### [WORK INSTRUCTIONS]
Given the records below, pull every line with the word "button" into the answer.

### [Records from a collection]
[Start of section]

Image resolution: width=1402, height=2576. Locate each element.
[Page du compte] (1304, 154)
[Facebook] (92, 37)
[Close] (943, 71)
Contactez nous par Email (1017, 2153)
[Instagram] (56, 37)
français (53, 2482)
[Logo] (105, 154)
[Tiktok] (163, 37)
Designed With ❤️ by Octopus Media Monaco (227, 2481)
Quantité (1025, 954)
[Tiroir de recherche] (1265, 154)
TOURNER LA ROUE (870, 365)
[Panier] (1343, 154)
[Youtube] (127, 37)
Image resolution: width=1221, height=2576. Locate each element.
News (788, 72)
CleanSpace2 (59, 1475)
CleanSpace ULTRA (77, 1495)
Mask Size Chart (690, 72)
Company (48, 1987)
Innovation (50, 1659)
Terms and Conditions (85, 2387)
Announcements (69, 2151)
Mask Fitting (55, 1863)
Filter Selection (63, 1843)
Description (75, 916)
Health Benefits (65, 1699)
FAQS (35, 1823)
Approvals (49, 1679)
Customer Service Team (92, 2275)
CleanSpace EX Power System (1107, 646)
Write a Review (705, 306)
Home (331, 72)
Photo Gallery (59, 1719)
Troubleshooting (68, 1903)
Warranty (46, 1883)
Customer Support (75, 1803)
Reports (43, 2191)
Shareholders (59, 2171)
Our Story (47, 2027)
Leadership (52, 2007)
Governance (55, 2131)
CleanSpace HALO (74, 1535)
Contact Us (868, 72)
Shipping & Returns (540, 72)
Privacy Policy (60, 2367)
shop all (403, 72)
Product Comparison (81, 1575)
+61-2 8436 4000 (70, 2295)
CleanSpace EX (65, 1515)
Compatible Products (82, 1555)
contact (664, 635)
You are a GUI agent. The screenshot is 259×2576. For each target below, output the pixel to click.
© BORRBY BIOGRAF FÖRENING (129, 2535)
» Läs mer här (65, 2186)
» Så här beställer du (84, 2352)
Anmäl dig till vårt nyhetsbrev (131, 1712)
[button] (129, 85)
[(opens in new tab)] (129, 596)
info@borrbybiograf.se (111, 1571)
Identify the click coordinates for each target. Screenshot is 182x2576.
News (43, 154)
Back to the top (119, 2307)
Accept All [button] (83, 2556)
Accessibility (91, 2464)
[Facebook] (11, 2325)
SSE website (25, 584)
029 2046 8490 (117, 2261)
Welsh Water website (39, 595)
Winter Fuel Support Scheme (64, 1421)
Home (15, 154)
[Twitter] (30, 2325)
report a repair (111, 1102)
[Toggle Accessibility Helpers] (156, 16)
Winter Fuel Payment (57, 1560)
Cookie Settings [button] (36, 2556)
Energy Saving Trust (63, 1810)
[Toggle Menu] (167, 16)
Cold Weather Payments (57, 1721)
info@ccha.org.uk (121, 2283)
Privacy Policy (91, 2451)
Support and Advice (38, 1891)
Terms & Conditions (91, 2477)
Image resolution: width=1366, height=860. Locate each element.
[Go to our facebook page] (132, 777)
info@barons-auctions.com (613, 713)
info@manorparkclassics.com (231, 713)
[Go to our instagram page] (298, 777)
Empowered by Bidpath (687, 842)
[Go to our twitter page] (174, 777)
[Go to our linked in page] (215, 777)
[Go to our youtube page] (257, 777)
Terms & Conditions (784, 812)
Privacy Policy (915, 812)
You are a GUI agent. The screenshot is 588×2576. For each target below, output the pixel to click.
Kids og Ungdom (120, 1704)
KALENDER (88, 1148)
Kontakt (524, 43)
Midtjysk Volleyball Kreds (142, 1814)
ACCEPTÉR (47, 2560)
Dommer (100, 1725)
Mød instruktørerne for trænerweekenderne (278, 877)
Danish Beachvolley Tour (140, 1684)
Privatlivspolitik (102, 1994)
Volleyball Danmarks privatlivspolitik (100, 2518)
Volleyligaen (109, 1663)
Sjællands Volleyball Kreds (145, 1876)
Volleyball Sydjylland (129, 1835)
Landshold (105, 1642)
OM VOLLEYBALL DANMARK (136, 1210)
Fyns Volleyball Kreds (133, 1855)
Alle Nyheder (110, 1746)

[End of section]

### [RESULT OF THIS EXERCISE]
[button] (129, 85)
Accept All [button] (83, 2556)
Cookie Settings [button] (36, 2556)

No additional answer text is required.